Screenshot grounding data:
::::

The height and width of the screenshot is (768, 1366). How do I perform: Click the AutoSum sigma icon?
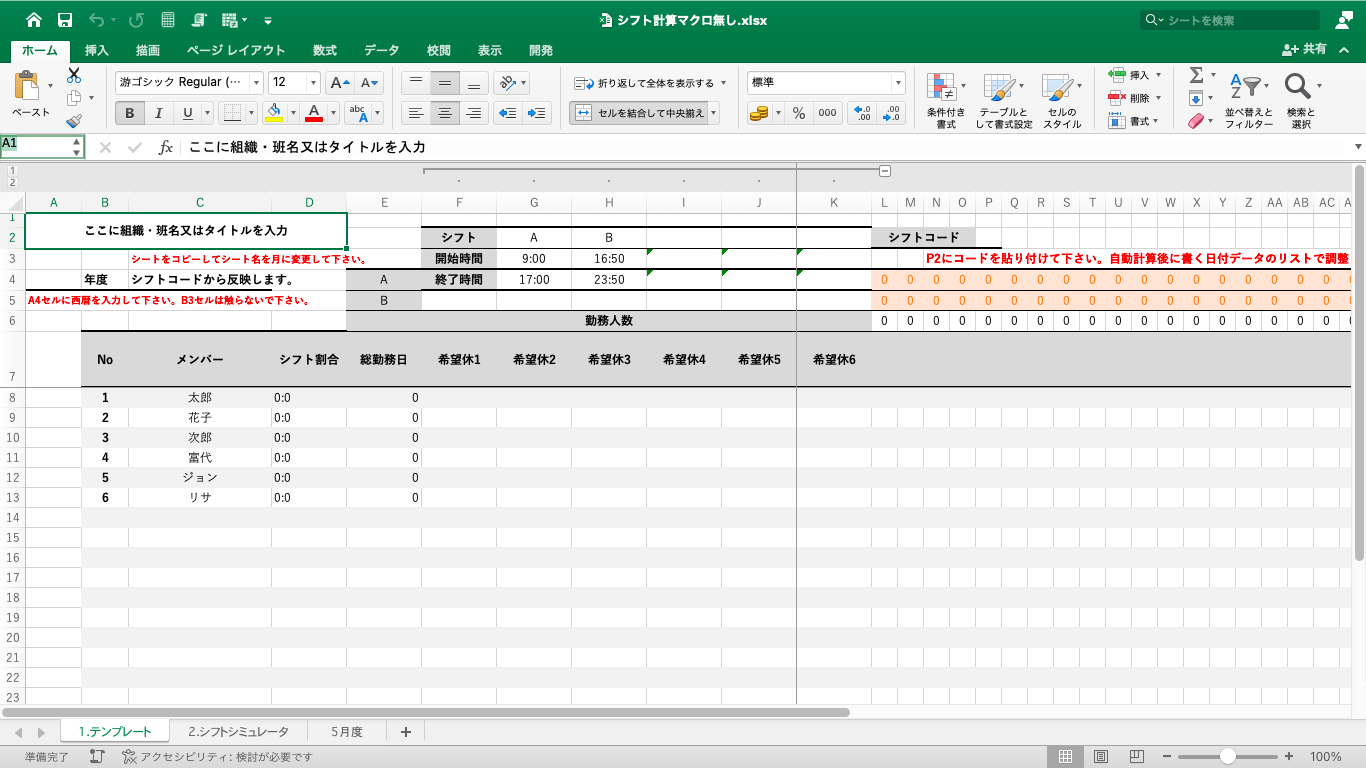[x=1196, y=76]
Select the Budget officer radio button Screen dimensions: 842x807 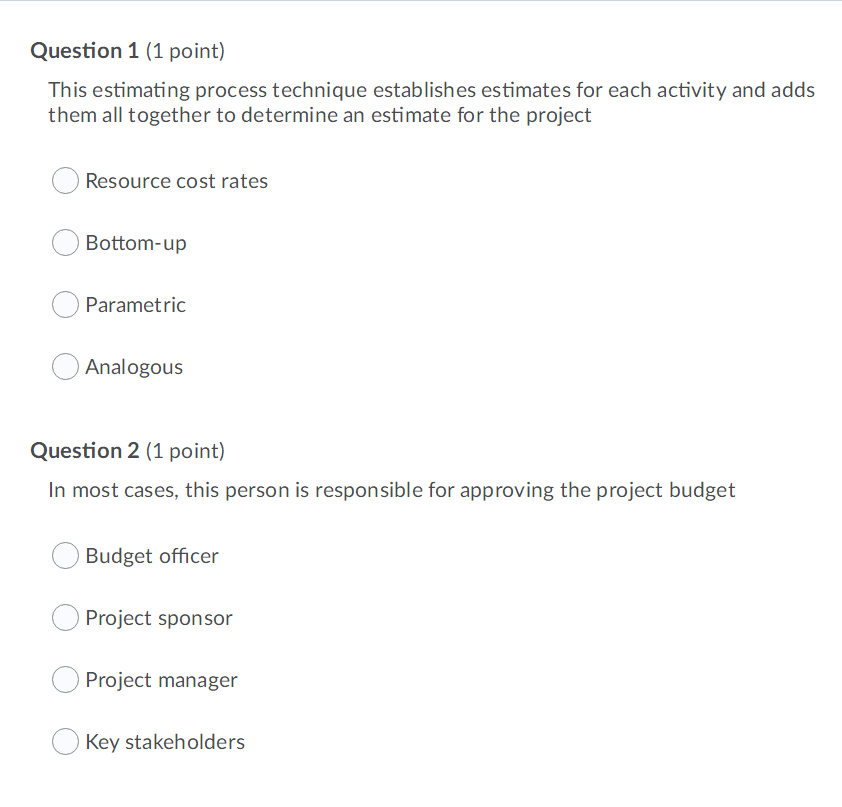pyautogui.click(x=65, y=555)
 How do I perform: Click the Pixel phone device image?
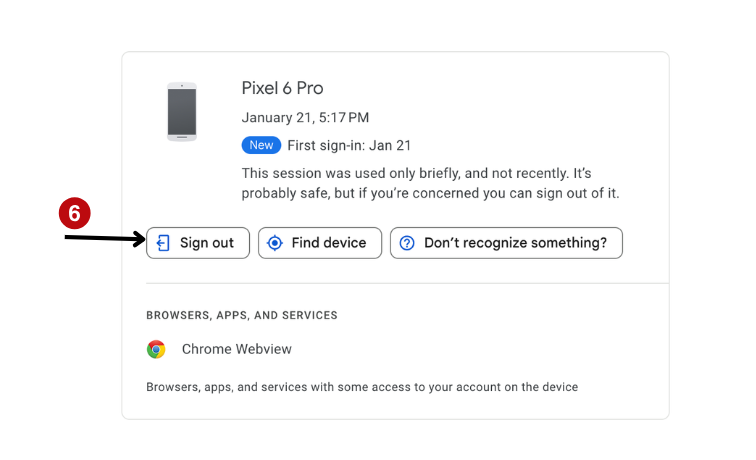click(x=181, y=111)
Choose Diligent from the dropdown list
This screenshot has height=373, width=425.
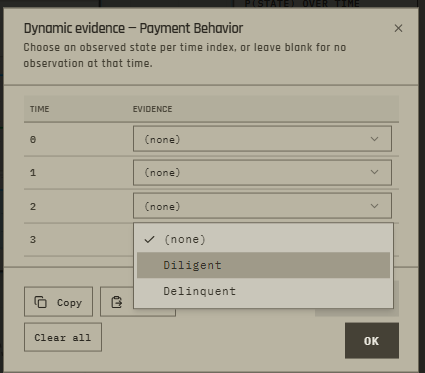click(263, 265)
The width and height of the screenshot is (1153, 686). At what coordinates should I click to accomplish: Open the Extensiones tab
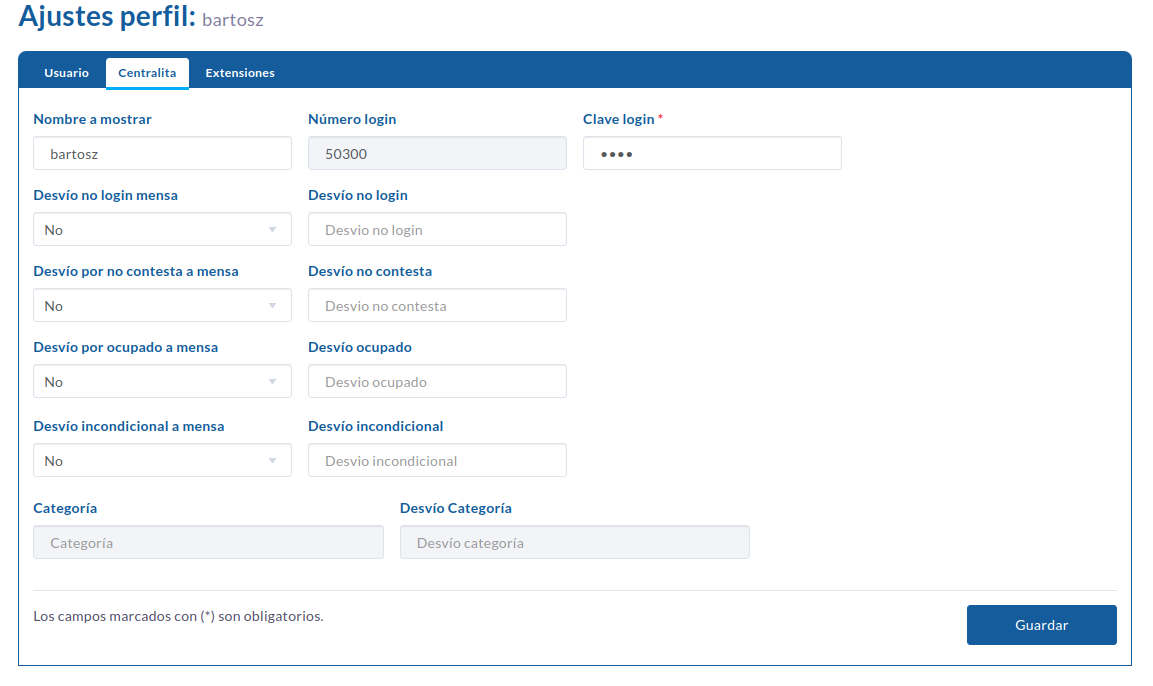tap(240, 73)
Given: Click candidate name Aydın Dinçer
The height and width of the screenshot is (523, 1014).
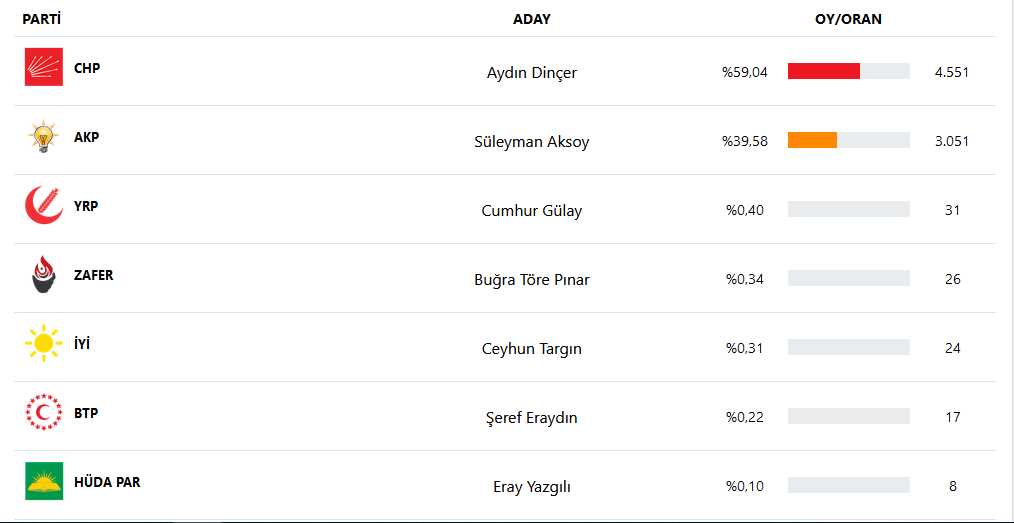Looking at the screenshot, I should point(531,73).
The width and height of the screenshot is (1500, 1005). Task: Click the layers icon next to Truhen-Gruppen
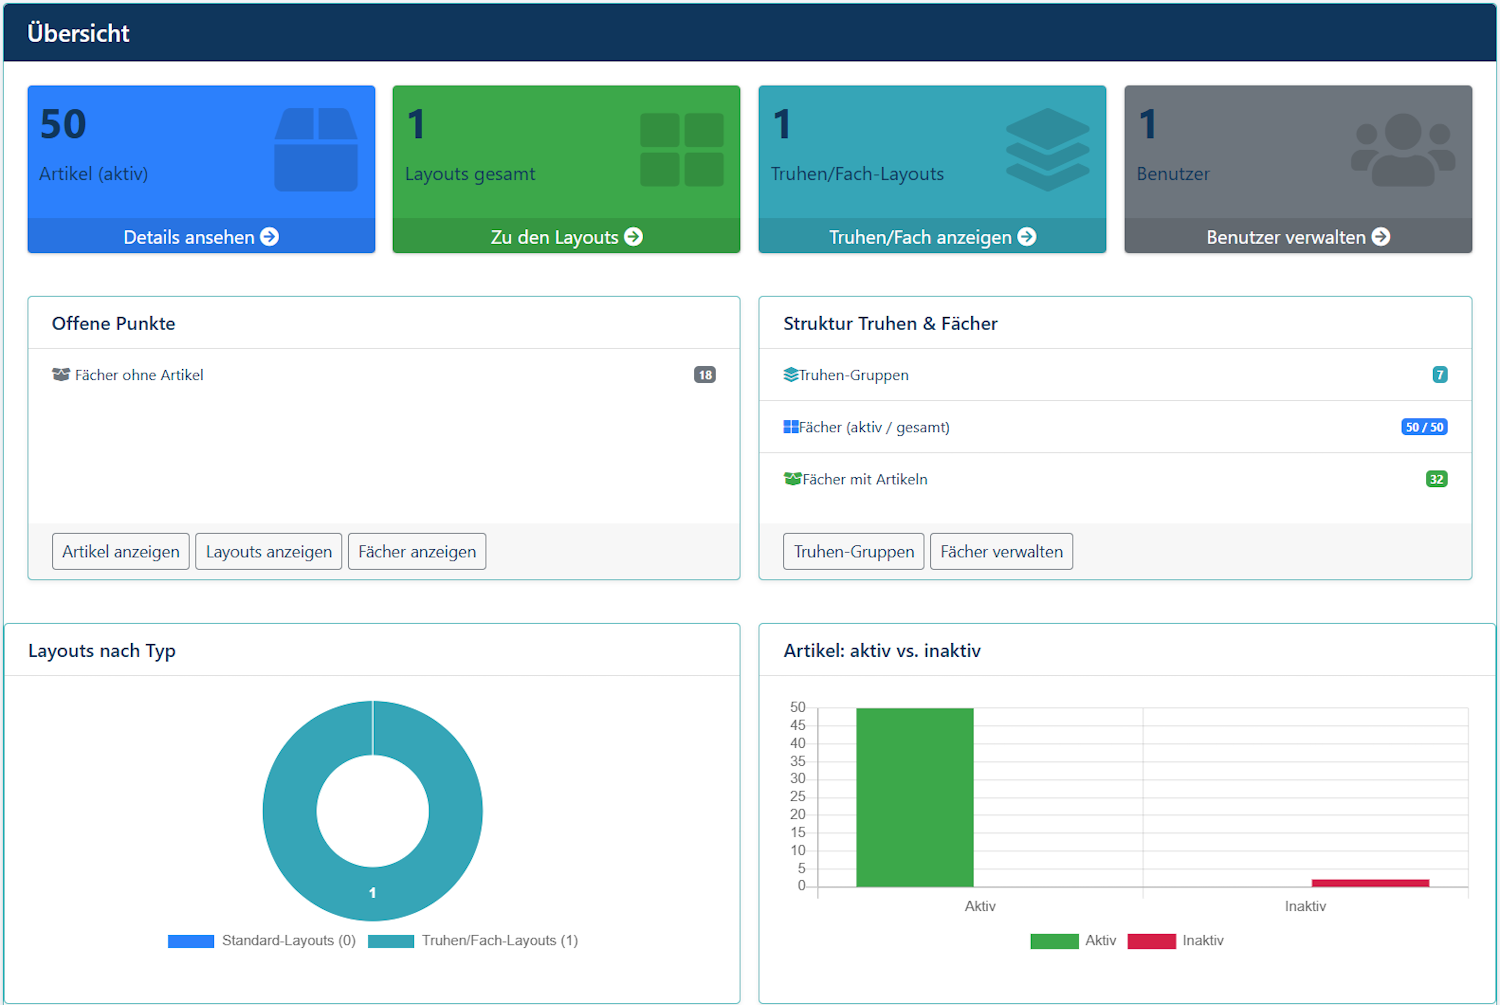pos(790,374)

::::

- Activity -
Leave the pictures out and restate exactly the lines from the one that has "The width and height of the screenshot is (1153, 686)." through the final line of the entries above, both ends included.

- Your response -
The width and height of the screenshot is (1153, 686). At what coordinates should I click to accomplish: Open the Extensiones tab
tap(240, 73)
Given: Click candidate name Aydın Dinçer
The height and width of the screenshot is (523, 1014).
Looking at the screenshot, I should point(531,73).
The width and height of the screenshot is (1500, 1005). Task: Click the layers icon next to Truhen-Gruppen
pos(790,374)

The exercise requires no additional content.